Sangrar é uma forma de existir, 2022 – Fragmento 1

Um corpo ensaia um grito, que sai pela pele. Ele é vermelho e expõe dores ignoradas. Camuflagem de noites não dormidas. De uma mão que aperta a barra do cobertor. A respiração deseja não existir. Finge dormir no desconforto. Deseja a insignificância e pés velozes. Nada parecia viável.

O corte aparece no espelho sobre o papel. Tempo nunca antes capturado. Signo estampado e nítido. Pedaços concretos de dores simbólicas. Testemunho sobre a fotografia de várias e invisíveis peles.

O ventre é vermelho. O seio carrega a digital vermelha. E a tentativa de se proteger impregna a mão de vermelho. Uma tinta feita de suor e lágrima. De silêncios e algumas cegueiras.
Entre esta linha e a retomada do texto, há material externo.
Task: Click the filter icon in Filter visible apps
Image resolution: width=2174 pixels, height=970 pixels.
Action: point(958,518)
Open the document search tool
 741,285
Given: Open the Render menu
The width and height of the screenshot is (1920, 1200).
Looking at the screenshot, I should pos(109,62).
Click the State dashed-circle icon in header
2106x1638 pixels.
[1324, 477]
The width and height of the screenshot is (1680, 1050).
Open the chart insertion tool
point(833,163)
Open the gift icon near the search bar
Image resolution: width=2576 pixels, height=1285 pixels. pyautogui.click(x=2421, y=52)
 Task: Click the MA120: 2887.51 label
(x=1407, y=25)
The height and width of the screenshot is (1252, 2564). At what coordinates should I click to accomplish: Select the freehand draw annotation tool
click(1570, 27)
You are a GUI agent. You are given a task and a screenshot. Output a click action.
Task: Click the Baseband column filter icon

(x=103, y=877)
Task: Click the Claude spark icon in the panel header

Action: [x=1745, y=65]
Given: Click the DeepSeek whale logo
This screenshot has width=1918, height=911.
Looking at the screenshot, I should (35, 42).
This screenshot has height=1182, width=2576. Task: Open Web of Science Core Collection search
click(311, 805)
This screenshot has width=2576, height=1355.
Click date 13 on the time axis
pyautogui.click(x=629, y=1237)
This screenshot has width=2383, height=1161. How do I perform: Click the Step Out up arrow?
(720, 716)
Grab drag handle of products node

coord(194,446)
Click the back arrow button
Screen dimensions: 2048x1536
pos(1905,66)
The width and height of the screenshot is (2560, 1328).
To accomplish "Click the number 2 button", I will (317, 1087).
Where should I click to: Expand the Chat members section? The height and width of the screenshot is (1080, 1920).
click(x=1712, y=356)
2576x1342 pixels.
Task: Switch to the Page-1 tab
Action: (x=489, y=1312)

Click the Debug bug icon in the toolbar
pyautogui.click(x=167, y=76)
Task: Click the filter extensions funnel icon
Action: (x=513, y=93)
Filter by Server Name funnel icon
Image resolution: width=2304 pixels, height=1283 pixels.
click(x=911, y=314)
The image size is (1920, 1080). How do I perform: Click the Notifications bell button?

Até que o registro torna possível olhar para o tempo congelado. Reconstrói significados em realidades tortuosas. A linha costura partes que não se encaixam. Camadas de pele passam a dialogar. Corpo reconstruído em fragmentos.

É possível enxergar as cicatrizes. Assim como sentir o cheiro do sangue. Mas a dor se dilui no remendo do corpo capturado, liberto pela costura.

Ele sempre será vermelho. Ele sempre será despedaço. Mas, descobre: o sangue que escorreu na pele trêmula era o mesmo que transportava o grito.

Torno sensível, pela minha mediação silenciosa, a afirmação ininterrupta, o murmúrio gigante sobre o qual a linguagem, ao abrir-se, converte-se em imagem, torna-se imaginária, profundidade falante, indistinta plenitude que está vazia. Esse silêncio tem sua origem no apagamento que é convidado aquele que escreve. Ou então, é o recurso de seu domínio, esse direito de intervir que conserva a mão que não escreve, a partir de si mesmo que pode sempre dizer que não e que, quando necessário, recorre ao tempo, restaura o futuro. (BLANCHOT, 1987, p. 17)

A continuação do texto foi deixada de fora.